Here’s to the host who forgot to cook dinner because he was exploring new recipes for fried Brussels sprouts and the friend who got lost in an Internet wormhole about allium varietals after tasting garlic scapes in Portland.
Tempted to label the behavior of these fictional characters as aimless or hedonistic?
You aren’t alone. For years, curiosity researchers have dismissed this kind of pleasure-seeking curiosity—known as “diversive” curiosity—as less useful in workplace problem solving than “specific” curiosity. While diversive curiosity is motivated by the positive pleasure of learning, specific curiosity comes from a more negative force, the desire to remove the anxiety of not knowing, and has been thought to be more useful for performing high-quality work.

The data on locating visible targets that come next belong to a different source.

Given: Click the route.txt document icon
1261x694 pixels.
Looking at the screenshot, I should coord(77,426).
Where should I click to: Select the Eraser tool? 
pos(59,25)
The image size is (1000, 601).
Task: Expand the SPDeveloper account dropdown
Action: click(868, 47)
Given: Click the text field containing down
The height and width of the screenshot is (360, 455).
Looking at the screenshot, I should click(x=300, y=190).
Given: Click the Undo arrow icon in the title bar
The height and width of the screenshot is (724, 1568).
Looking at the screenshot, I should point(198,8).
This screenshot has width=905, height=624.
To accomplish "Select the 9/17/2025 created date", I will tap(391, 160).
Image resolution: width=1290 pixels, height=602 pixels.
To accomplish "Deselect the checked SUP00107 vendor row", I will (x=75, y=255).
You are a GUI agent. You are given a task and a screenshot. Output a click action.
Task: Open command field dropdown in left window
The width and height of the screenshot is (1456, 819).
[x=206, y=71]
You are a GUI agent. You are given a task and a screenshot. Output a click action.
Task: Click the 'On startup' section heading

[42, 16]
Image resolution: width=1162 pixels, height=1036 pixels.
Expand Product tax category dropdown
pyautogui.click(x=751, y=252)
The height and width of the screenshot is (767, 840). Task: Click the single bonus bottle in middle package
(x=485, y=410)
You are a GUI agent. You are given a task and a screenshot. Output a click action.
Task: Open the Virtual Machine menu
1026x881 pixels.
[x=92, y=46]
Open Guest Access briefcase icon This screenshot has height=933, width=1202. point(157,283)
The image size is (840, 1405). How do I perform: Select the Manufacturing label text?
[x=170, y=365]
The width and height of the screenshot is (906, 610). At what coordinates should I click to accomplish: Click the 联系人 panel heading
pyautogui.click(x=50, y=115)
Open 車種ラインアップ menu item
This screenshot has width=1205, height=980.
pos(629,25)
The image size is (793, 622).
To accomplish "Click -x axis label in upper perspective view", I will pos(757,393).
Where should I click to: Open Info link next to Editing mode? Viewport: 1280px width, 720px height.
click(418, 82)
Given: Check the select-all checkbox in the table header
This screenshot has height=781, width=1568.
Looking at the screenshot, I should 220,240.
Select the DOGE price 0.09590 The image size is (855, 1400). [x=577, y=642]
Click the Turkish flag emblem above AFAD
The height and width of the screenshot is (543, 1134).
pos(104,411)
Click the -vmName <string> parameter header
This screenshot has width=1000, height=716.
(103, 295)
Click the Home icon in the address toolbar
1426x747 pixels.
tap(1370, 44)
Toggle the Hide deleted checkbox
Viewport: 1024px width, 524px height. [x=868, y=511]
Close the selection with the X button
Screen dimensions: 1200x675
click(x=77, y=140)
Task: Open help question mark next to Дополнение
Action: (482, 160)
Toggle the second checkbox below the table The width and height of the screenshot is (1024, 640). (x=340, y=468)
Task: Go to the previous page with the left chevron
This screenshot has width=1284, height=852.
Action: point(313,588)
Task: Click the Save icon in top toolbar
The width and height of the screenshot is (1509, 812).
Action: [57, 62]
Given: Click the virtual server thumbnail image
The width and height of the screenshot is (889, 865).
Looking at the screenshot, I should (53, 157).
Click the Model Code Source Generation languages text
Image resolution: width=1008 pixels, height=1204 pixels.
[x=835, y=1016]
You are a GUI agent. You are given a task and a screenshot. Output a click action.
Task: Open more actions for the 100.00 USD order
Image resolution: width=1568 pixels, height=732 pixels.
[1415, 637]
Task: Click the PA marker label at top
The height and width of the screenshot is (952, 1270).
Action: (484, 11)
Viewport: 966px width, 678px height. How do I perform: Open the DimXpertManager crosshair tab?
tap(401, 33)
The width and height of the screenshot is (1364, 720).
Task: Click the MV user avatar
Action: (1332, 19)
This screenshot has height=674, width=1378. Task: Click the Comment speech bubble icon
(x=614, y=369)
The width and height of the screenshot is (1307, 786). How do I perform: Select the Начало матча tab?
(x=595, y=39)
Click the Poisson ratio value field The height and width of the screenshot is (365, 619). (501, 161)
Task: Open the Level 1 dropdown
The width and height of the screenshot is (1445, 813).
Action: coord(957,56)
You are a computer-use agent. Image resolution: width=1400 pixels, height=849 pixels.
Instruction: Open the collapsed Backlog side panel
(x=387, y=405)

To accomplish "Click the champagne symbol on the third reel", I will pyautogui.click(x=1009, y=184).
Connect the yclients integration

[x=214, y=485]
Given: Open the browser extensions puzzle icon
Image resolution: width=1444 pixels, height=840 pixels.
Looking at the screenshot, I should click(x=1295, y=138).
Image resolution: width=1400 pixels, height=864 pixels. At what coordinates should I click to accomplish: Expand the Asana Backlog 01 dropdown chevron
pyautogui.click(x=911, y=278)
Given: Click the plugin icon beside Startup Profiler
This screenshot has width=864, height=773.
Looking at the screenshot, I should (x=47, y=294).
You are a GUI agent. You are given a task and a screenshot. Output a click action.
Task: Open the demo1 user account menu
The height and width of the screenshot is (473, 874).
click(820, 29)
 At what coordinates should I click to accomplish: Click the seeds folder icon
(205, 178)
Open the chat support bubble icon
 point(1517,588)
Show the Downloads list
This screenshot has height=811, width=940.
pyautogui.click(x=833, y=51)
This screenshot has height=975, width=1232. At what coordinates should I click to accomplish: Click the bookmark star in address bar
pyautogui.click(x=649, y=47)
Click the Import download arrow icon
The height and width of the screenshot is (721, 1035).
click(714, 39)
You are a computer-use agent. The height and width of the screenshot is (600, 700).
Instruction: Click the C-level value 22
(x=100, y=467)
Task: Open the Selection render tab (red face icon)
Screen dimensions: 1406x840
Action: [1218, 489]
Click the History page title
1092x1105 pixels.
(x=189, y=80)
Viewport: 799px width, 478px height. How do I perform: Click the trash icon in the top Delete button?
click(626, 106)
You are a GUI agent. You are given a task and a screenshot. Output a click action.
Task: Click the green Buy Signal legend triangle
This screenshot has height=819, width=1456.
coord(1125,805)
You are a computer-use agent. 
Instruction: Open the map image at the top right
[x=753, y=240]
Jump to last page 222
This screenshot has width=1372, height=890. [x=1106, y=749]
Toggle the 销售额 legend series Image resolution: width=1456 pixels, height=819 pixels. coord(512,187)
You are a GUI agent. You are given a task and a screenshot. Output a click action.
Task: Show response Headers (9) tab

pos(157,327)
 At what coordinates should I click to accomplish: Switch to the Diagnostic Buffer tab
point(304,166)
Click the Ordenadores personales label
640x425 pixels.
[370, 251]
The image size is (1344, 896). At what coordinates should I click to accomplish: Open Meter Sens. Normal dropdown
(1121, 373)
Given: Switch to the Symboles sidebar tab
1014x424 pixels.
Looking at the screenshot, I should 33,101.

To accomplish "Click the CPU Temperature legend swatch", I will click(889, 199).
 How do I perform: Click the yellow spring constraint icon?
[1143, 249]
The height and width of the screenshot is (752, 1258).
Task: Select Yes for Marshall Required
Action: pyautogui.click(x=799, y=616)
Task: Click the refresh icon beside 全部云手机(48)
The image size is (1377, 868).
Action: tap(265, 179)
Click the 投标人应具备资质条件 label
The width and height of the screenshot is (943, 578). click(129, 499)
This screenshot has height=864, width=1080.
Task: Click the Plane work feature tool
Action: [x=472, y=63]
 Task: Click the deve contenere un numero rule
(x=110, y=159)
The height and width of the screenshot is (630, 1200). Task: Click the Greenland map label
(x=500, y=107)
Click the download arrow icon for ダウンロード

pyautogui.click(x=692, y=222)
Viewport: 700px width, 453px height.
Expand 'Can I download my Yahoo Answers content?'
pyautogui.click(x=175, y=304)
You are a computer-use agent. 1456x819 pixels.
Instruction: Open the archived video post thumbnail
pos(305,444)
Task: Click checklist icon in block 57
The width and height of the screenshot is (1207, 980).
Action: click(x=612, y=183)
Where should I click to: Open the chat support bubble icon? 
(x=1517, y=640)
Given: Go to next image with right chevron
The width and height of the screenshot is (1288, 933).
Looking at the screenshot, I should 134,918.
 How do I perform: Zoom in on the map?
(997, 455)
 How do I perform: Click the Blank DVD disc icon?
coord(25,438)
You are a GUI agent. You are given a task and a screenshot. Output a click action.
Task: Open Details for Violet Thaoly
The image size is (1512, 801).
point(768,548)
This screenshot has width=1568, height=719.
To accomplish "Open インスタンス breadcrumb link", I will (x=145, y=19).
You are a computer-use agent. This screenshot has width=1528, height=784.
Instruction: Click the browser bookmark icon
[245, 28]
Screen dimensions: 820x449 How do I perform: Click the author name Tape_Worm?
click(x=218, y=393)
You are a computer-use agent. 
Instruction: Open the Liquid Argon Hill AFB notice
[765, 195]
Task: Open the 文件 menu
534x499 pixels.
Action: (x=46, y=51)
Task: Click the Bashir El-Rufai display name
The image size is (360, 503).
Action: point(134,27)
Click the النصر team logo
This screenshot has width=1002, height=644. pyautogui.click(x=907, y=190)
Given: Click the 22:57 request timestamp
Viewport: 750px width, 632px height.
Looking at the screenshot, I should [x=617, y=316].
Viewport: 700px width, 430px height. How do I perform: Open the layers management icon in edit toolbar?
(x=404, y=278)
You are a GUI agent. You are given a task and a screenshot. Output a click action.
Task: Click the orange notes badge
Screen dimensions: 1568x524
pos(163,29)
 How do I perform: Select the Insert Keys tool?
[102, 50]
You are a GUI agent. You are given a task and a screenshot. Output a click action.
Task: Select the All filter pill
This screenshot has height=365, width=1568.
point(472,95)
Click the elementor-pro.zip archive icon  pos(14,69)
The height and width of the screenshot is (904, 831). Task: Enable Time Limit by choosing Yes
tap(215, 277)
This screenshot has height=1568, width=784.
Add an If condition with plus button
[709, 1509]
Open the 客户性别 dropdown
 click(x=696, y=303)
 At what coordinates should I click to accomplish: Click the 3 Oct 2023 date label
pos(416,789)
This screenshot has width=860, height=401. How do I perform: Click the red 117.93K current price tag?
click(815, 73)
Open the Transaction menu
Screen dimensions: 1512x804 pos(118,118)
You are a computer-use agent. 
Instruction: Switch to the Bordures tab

But Jay Well, an assistant professor in the OSU College of Business, thought that diversive curiosity could be useful in solving complex, non-routine problems—the kind that require the creative thinking many employers claim to value. In particular, Well hypothesized that diversive curiosity would be helpful early in the problem-solving process.
To test his hypothesis, Well and his two co-authors, Alisha Ness of University of Oklahoma and Jensen Mecca of Shaker Consulting Group, had 122 undergraduate college students rate their level of identification with 10 statements that predict diversive and specific curiosity tendencies. For example, statements like “I enjoy exploring new ideas” or “I find it fascinating to learn new information” measure diversive curiosity, while statements like “I work hard at problems that I feel must be solved” measure specific curiosity.
After their curiosity levels were measured, Well had the students develop a marketing plan for a retailer. Researchers then evaluated their plans and problem-solving processes; the recently published study results confirmed Well’s hypothesis.
“Diversive kind of curiosity is actually perfectly suited for this kind of problem solving,” Well said. “It allows people to spend time gathering information, which people hate to do.”
Well even recommends that employers hiring for jobs that require creative thinking and problem solving consider measuring curiosity traits in their applicants.
And job seekers? Don’t despair if you’re more a specific curiosity type. Well said specific curiosity is still more useful for completing most day-to-day tasks. And for tough problems, you can build diversive curiosity by consciously spending more time in the early stages of problem solving.
“You can fake it till you make it,” Well said. “Creativity is a trainable skill.”